* [DIRECTIONS FOR THIS TASK] What is needed is an exact repeat of the lines from the one holding "Where should I" through the final line of the data, with no pictures.

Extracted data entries

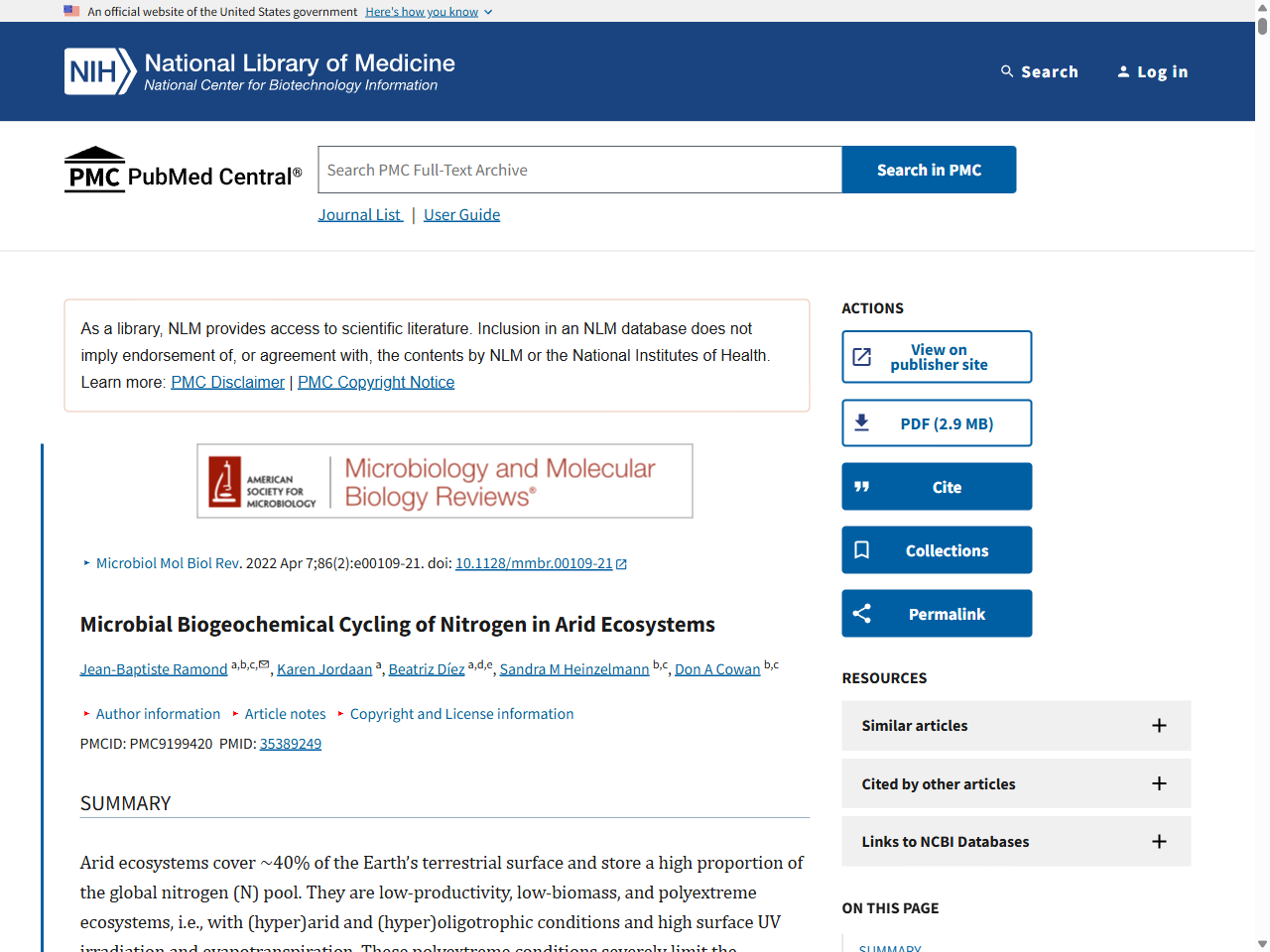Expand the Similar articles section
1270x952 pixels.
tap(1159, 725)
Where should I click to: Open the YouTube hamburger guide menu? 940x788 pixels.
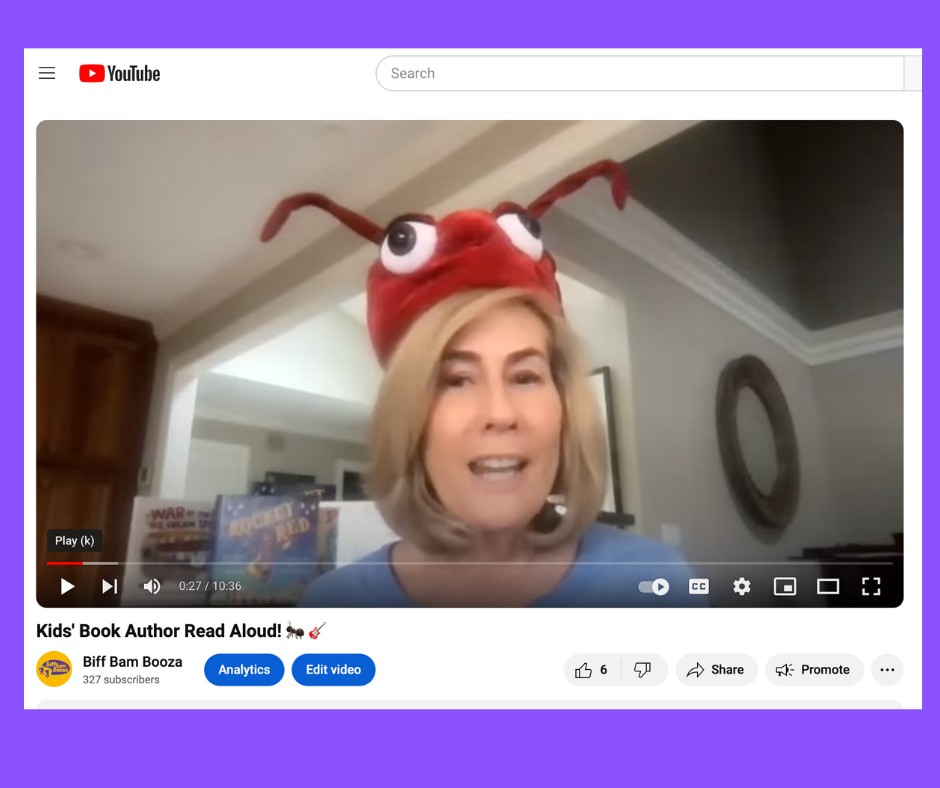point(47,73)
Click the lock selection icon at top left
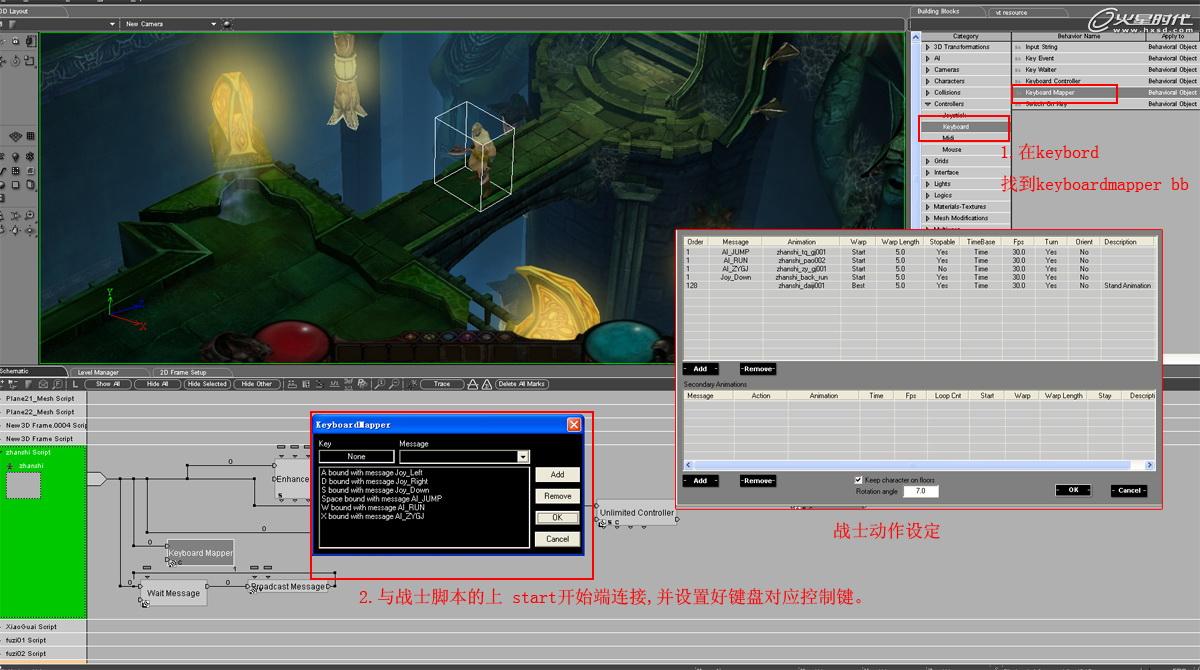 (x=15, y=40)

* [SOLUTION]
Where should I click to: Open the YouTube hamburger guide menu? 940x788 pixels.
point(47,73)
Click the lock selection icon at top left
 (x=15, y=40)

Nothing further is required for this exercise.